___ EXCERPTED RECORDS

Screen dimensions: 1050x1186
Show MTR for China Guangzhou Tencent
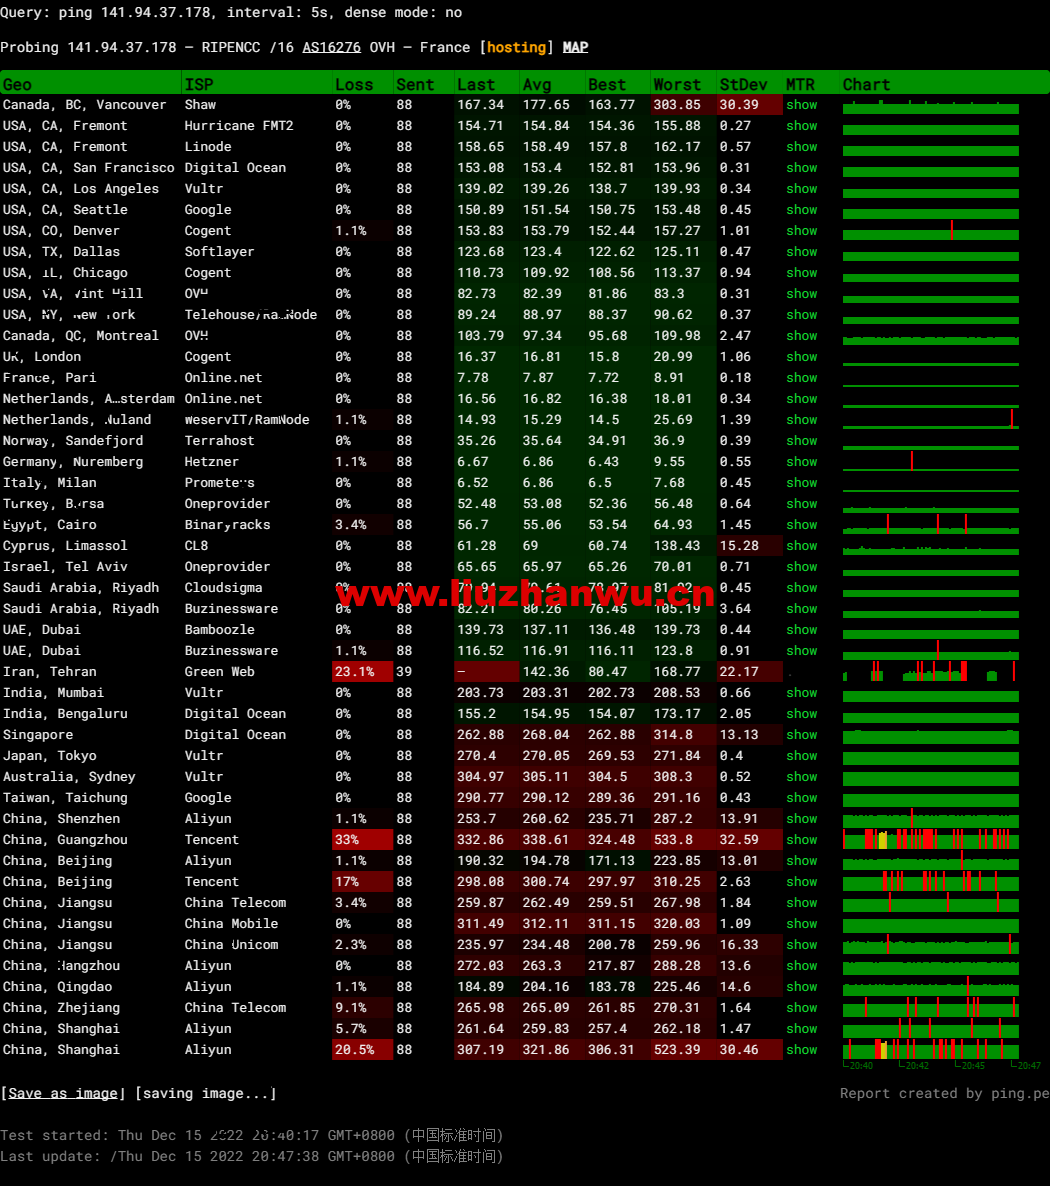801,840
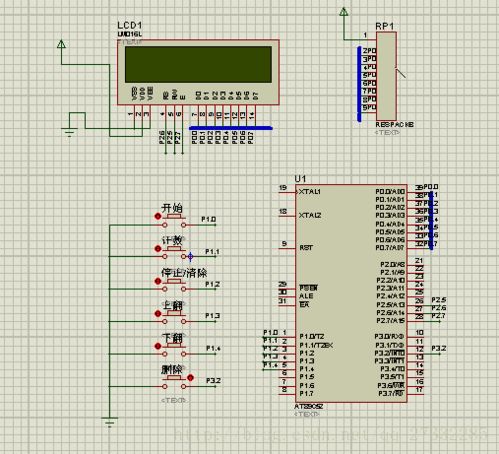The width and height of the screenshot is (499, 454).
Task: Click the green dark LCD screen area
Action: tap(198, 64)
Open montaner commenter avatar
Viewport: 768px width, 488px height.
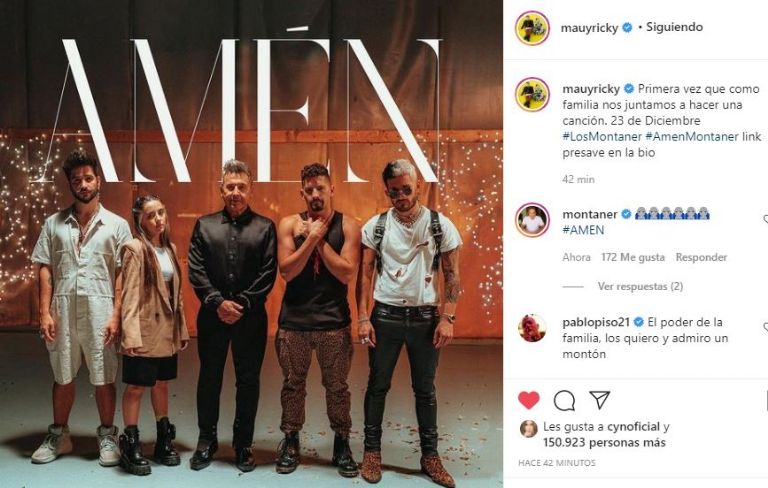[532, 220]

______

Write the lines from the one containing "Open montaner commenter avatar" through the end of the data above exactly as they appear, and do not carry over any picture.

> _RESPONSE TO THIS TASK_:
Open montaner commenter avatar
Viewport: 768px width, 488px height.
[532, 220]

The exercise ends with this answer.